Cuando llegamos al cementerio, me encontré con la desagradable sorpresa de que un contingente de turistas chilenos estaba allí, sacándose fotos en las tumbas, como si fueran un personaje de Disney; se me revolvió el estómago de sólo verlos; inmediatamente le pedí a Libstone que por favor los hiciera retirarse del lugar cuando yo estuviera allí. El marine, como siempre, se opuso, alegando que sólo eran turistas y que tenían tanto derecho como yo de estar allí, a lo que me limité a contestar: “¡Esto no es un shopping! ¡Esos son MIS muertos!”

Listone interrumpió la discusión entre el marine y yo y aceptó mi pedido, procediendo a retirar al contingente del lugar, quienes se quedaron detrás del cerco observando todo. Volví a la van, busqué mi mochila y de allí saqué una bolsa llena de pins idénticos al de los veteranos de guerra, 649 pins, uno por cada cruz, uno por cada uno de ellos, los cuales no tuvieron la oportunidad de volver para que se los condecorara, aquellos que habían dado su vida para que esa condecoración hoy tuviera sentido.

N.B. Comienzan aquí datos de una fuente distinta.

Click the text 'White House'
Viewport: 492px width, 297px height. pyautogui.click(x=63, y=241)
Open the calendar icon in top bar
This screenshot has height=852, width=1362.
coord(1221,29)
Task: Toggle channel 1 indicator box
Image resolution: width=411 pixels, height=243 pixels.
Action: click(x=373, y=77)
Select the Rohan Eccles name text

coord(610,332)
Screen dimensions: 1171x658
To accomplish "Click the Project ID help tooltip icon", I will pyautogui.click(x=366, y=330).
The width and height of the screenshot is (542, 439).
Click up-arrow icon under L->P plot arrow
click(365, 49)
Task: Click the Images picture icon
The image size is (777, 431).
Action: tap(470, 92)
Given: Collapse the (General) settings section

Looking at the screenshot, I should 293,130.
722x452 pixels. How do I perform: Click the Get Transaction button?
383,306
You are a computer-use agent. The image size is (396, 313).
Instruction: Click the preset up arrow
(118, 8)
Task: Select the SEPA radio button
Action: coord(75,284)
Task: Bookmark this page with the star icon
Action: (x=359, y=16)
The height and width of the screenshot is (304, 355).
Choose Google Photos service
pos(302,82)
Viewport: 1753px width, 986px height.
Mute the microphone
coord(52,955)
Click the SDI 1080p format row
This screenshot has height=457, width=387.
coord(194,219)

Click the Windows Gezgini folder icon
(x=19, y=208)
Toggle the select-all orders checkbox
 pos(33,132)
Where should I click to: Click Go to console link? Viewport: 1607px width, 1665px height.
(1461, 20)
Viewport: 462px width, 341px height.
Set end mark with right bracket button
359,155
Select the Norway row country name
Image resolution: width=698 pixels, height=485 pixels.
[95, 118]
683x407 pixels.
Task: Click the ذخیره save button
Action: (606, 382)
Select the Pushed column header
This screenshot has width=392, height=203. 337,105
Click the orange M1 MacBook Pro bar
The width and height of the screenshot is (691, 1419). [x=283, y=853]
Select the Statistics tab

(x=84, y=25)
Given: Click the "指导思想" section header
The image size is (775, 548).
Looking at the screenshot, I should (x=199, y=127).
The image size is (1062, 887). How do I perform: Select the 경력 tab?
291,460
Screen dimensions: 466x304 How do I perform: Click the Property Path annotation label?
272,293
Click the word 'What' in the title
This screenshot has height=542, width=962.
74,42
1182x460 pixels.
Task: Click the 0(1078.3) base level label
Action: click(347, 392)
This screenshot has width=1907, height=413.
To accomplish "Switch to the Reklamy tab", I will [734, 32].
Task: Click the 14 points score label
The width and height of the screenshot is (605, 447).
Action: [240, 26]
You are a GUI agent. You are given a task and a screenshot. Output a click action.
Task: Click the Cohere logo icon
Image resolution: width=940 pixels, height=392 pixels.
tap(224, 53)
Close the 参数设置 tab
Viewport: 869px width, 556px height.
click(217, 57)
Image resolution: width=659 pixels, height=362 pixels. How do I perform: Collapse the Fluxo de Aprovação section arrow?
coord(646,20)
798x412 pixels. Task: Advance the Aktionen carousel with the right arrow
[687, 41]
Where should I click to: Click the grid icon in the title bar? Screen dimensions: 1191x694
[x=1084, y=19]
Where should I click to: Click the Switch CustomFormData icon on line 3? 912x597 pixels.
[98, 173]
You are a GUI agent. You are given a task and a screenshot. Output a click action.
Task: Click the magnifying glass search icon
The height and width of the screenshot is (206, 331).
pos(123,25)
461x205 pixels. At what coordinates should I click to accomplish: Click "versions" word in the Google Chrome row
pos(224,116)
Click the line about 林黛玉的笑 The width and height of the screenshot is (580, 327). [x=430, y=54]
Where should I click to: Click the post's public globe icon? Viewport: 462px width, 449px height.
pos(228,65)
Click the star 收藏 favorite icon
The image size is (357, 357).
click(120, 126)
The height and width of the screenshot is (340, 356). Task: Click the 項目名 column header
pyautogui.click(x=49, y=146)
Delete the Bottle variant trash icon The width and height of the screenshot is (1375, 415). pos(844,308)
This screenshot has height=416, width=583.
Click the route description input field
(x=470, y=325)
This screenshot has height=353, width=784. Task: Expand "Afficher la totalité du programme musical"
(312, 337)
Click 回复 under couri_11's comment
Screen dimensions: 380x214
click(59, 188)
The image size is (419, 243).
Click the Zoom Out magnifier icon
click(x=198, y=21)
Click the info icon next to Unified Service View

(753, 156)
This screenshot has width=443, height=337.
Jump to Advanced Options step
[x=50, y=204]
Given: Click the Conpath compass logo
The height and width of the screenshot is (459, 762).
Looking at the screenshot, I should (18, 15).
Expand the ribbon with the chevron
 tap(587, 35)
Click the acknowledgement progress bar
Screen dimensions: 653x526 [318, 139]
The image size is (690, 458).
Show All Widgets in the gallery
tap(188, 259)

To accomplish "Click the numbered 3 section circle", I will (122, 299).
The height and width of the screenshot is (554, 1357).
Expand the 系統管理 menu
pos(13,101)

Nuevamente el marine irrumpió, oponiéndose, me quitó la bolsa de las manos, me dijo que el reglamento prohibía los colores celeste y blanco sobre suelo isleño, a lo que sutilmente le respondí “intente cambiarle los colores al cielo Tte., y dígale a Dios que el reglamento no lo permite”. Se enfureció de tal manera, me insultó con todos los agravios de su pobre vocabulario, pero otra vez, como siempre, salió Libstone en mi defensa, preguntó qué sucedía; él le contó su versión de los hechos, yo sólo me limité a apelar a su lógica, pero por sobre todo a su corazón: “Tte., sepa Ud. que conozco perfectamente el reglamento y que no es mi intención ponerlo en compromisos, pero con una mano en el corazón, dígame: ¿a quién ofendo colocando estos pins en las cruces? Ud. es un hombre de armas, lleva años peleando, y seguramente ha visto morir a muchos de sus camaradas. ¿No es acaso mayor falta de respeto el no permitirle a un caído en combate, a alguien que ha dejado su alma peleando por su patria, tener consigo la bandera por la cual murió?”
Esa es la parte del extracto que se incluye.